Description of the task: With the line containing "Click Pay Code lookup icon in row 3" as the start and the line containing "Set chart zoom" as the end, transcribe that span of the entries below exactly, including both.

BEGIN Exercise input

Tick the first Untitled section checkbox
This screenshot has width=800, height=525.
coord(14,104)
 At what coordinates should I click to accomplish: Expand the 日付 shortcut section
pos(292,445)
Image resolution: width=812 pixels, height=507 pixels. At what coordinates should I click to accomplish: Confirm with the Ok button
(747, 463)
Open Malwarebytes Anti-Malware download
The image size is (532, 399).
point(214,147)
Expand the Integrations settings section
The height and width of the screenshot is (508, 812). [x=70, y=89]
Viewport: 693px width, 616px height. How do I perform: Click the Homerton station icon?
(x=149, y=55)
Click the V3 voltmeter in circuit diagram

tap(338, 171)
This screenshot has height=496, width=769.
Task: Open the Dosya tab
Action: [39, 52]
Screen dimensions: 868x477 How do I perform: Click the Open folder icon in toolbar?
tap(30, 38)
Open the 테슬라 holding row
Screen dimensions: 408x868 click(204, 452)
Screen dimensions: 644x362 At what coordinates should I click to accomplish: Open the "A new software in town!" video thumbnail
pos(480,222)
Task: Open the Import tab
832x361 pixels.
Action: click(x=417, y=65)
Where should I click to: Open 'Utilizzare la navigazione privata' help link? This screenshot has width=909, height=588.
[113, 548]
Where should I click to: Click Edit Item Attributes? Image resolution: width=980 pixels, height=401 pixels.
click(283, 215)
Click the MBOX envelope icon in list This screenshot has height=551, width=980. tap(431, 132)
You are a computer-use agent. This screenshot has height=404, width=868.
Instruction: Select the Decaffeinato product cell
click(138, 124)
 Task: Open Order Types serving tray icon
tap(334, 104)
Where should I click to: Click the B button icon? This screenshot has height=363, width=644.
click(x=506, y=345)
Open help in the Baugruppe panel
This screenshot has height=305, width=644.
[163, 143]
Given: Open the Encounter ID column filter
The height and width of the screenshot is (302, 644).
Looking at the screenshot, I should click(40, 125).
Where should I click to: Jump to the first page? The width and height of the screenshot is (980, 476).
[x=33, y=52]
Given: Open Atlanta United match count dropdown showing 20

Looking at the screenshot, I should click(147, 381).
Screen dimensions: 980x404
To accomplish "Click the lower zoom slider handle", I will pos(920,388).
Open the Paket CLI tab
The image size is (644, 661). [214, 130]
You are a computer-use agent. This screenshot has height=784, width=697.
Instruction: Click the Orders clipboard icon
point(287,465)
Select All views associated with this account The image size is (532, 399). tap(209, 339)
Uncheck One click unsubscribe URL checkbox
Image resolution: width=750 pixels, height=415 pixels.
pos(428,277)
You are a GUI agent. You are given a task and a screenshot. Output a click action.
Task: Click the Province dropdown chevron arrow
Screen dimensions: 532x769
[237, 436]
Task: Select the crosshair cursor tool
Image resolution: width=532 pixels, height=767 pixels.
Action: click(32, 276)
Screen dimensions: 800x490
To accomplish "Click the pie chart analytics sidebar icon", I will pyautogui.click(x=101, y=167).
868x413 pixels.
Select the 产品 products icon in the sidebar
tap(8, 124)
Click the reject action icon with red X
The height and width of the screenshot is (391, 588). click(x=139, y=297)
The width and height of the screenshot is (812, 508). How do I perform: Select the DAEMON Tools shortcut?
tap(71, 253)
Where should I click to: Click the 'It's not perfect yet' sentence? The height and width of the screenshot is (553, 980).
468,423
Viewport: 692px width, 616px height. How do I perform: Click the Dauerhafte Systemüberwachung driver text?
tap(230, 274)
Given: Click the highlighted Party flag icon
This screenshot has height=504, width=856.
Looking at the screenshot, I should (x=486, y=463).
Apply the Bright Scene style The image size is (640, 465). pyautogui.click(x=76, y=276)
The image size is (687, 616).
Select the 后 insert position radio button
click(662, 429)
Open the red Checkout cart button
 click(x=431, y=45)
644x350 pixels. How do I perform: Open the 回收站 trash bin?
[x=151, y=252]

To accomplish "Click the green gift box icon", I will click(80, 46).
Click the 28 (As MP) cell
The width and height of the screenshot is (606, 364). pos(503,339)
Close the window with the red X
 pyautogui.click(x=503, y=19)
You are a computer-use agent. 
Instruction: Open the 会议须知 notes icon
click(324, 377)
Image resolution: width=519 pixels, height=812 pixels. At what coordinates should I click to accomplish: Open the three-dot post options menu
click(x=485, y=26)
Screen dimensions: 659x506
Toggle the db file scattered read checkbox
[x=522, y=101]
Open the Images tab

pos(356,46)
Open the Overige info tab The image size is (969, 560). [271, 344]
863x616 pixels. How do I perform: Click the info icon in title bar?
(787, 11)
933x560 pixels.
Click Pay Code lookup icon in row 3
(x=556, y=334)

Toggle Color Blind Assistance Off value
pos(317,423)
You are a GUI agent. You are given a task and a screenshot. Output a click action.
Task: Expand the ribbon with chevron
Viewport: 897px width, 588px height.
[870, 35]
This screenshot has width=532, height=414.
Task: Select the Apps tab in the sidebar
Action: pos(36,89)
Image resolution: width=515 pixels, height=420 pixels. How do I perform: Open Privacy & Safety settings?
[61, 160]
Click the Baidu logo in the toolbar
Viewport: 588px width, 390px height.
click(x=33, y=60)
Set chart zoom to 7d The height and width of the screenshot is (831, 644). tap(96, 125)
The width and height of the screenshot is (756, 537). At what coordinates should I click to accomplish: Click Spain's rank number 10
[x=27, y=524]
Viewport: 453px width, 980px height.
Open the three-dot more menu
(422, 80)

END Exercise input

Exercise solution:
Click Pay Code lookup icon in row 3
(x=556, y=334)

Toggle Color Blind Assistance Off value
pos(317,423)
You are a GUI agent. You are given a task and a screenshot. Output a click action.
Task: Expand the ribbon with chevron
Viewport: 897px width, 588px height.
[870, 35]
This screenshot has width=532, height=414.
Task: Select the Apps tab in the sidebar
Action: pos(36,89)
Image resolution: width=515 pixels, height=420 pixels. How do I perform: Open Privacy & Safety settings?
[61, 160]
Click the Baidu logo in the toolbar
Viewport: 588px width, 390px height.
click(x=33, y=60)
Set chart zoom to 7d The height and width of the screenshot is (831, 644). tap(96, 125)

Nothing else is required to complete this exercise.